■ SOURCE EXTRACT ■
####################

Entries in Data Reduction (5)

Monday
Dec282009

VMware boot storm on NetApp - Part 2

I have received a few questions relating to my previous post about NetApp VMware bootstorm results and want to answer them here.  I have also had a chance to look through the performance data gathered during the tests and have a few interesting data points to share. I also wanted to mention that I now have a pair of second generation Performance Accelerator Modules (PAM 2) in hand and will be publishing updated VMware boot storm results with the larger capacity cards. What type of disk were the virtual machines stored on?

  • The virtual machines were stored on a SATA RAID-DP aggregate.
What was the rate of data reduction through deduplication?
  • The VMDK files were all fully provisioned at the time of creation. Each operating system type was placed on a different NFS datastore. This resulted in 50 virtual machines on each of 4 shares. The deduplication reduced the physical footprint of the data by 97%
A few interesting stats gathered during the testing. These numbers are not exact and due to the somewhat imprecise nature of starting and stopping statit in synchronization with the start and end of each test.
  • The CPU utilization moved inversely with the boot time. The shorter the boot time, the higher the CPU utilization. This is not surprising as during the faster boots, the CPUs were not waiting around for disk drives to respond. More data was served from cache the the CPU could stay more utilized.

####################

■ RECORDS SHOWN ■
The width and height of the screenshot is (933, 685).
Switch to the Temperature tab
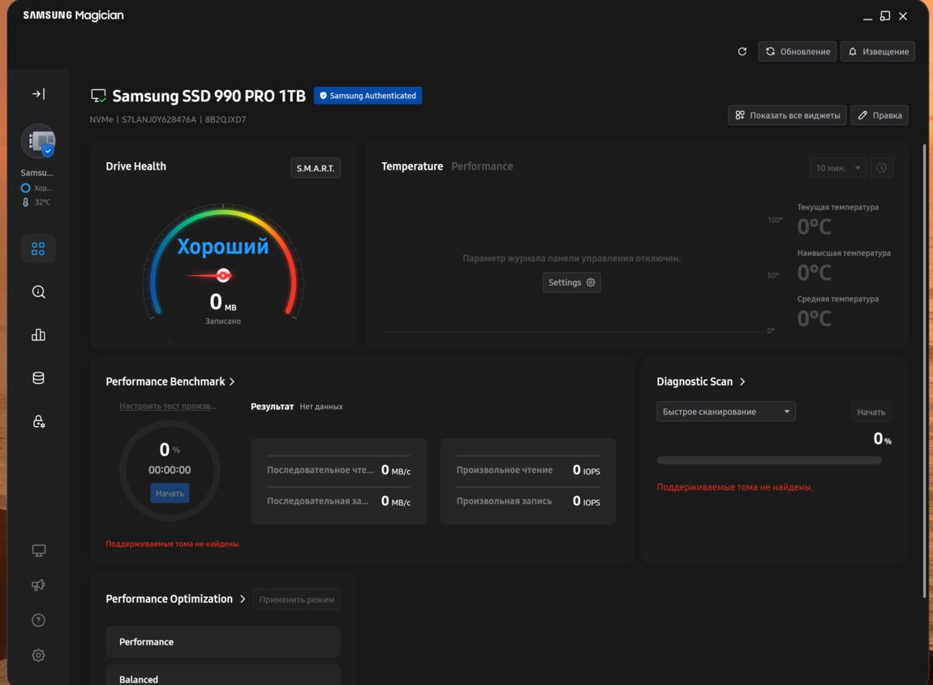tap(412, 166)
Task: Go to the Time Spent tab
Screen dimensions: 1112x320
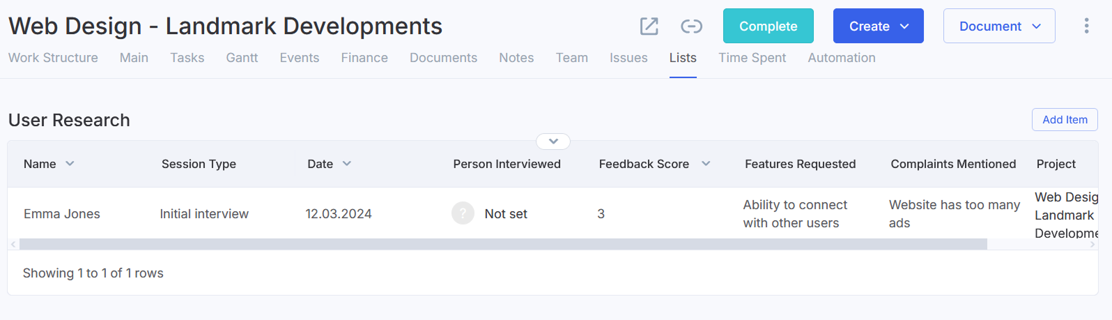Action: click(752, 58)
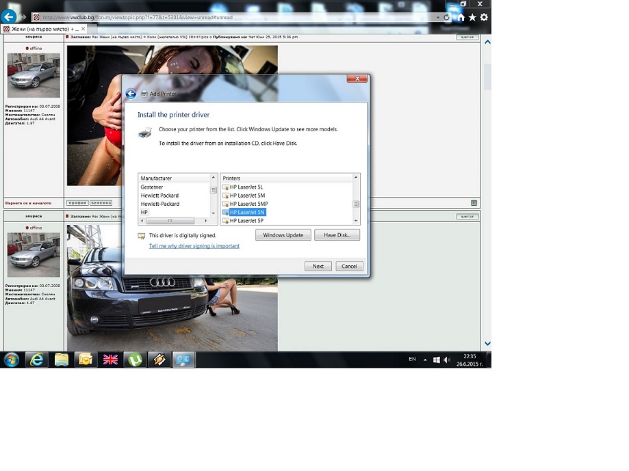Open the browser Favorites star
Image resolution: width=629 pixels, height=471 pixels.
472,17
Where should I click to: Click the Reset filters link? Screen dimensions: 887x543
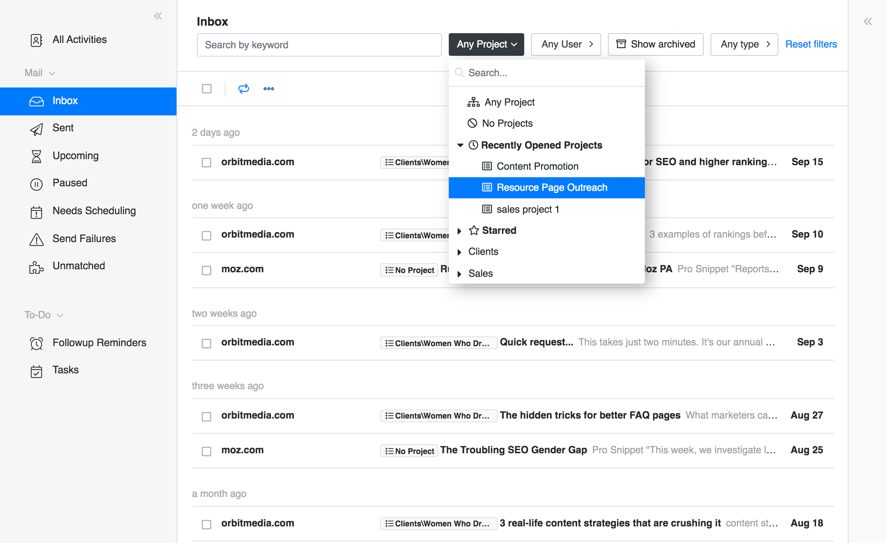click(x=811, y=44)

####################

■ PROBLEM A ■
In the boot storm post, turn the paragraph beginning "The VMDK files were all fully provisioned" into a short bulleted list that keeps its main facts.
■ PROBLEM B ■
According to the boot storm post, what kind of storage held the virtual machines?
■ PROBLEM C ■
Continue the boot storm post after its final sentence.

■ ANSWER A ■
- VMDK files were fully provisioned when created.
- Each operating system type had its own NFS datastore.
- There were 50 virtual machines on each of 4 shares.
- Deduplication cut the physical footprint of the data by 97%.

■ ANSWER B ■
A SATA RAID-DP aggregate.

■ ANSWER C ■
  • The total NFS operations required for each test was 2.8 million.
  • The total GB read by the VMware physical servers from the NetApp was roughly 49GB.
  • The total GB read from disk trended down between cold and warm cache boots. This is what I expected and would be somewhat concerned if it was not true.
  • The total GB read from disk trended down with the addition of each PAM. Again, I would be somewhat concerned if this was not the case.
  • The total GB read from disk took a significant drop when the data was deduplicated. This helps to prove out the theory that NetApp is no longer going to disk for every read of a different logical block that points to the same physical block.
How much disk load was eliminated by the combination of dedup and PAM?
  • The cold boots with no dedup and no PAM read about 67GB of data from disk. The cold boot with dedup and no PAM dropped that down to around 16GB. Adding 2 PAM (or 32GB of extended dedup aware cache) dropped the amount of data read from disk to less that 4GB.

Click to read more ...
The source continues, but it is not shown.